**** Document excerpt ****

Name: tessl/pypi-bitarray
Author: tessl

Comprehensive methods for creating bitarrays from various sources and converting to different formats including integers, hex strings, bytes, and other representations.

Capabilities

Object Creation Functions

Utility functions for creating bitarrays with specific patterns and properties.

def zeros(length: int, endian: Optional[str] = None) -> bitarray:
    """
    Create bitarray of all zeros.
    
    Args:
        length: Number of bits
        endian: Bit-endianness ('big' or 'little'), uses default if None
        
    Returns:
        bitarray with all bits set to 0
    """

def ones(length: int, endian: Optional[str] = None) -> bitarray:
    """
    Create bitarray of all ones.
    
    Args:
        length: Number of bits  
        endian: Bit-endianness ('big' or 'little'), uses default if None
        
    Returns:
        bitarray with all bits set to 1
    """

Usage Examples:

from bitarray.util import zeros, ones

# Create patterns
a = zeros(8)           # bitarray('00000000')
b = ones(5)            # bitarray('11111')
c = zeros(12, 'little') # 12 zeros, little-endian

Random Generation

Functions for generating random bitarrays with various probability distributions.

def urandom(length: int, endian: Optional[str] = None) -> bitarray:
    """
    Generate cryptographically random bitarray using os.urandom().
    
    Args:
        length: Number of bits
        endian: Bit-endianness
        
    Returns:
        Random bitarray
    """

def random_k(n: int, k: int, endian: Optional[str] = None) -> bitarray:
    """
    Generate pseudo-random bitarray with exactly k bits set.
    Requires Python 3.9+.
    
    Args:
        n: Total number of bits
        k: Number of bits to set to 1
        endian: Bit-endianness
        
    Returns:
        Random bitarray with exactly k ones
    """

**** Dataset content ****

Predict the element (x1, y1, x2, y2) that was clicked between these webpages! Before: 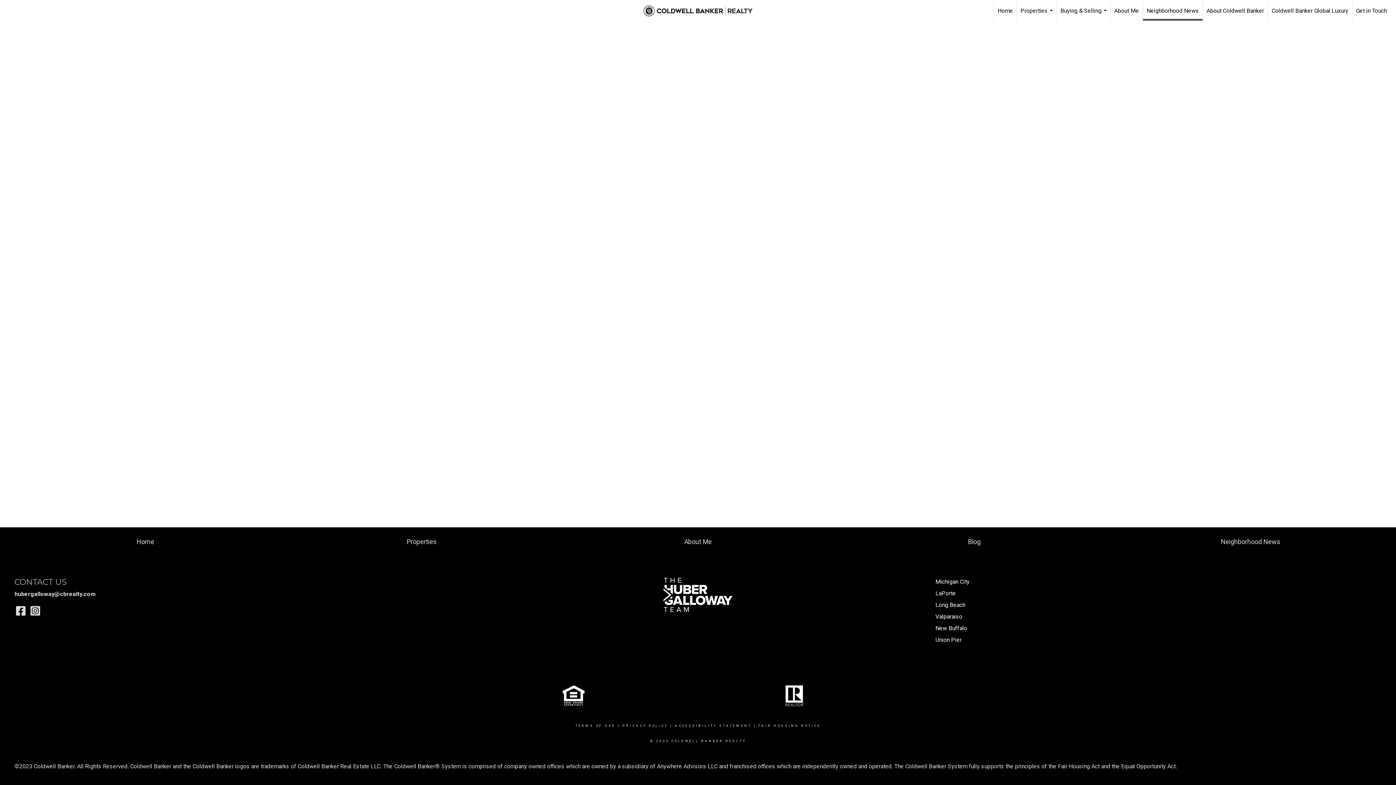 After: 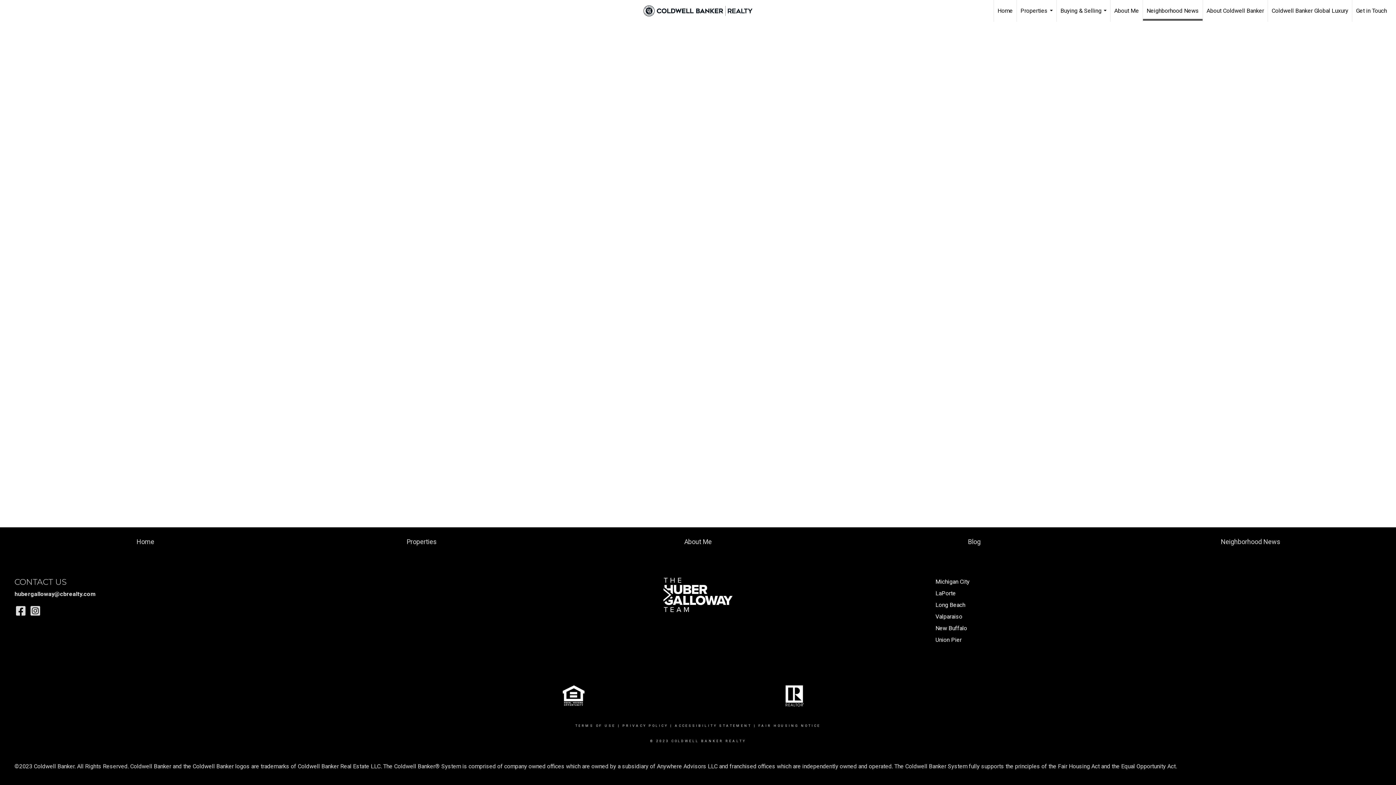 Action: bbox: (14, 590, 95, 597) label: hubergalloway@cbrealty.com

****

# [Task brief]
Reproduce the bitarray documentation from "b = ones(5)" to "bitarray using os.urandom().", substituting "statistical distributions" for "probability distributions". The listing plays no part in what is requested here.

# [Solution]
b = ones(5)            # bitarray('11111')
c = zeros(12, 'little') # 12 zeros, little-endian

Random Generation

Functions for generating random bitarrays with various statistical distributions.

def urandom(length: int, endian: Optional[str] = None) -> bitarray:
    """
    Generate cryptographically random bitarray using os.urandom().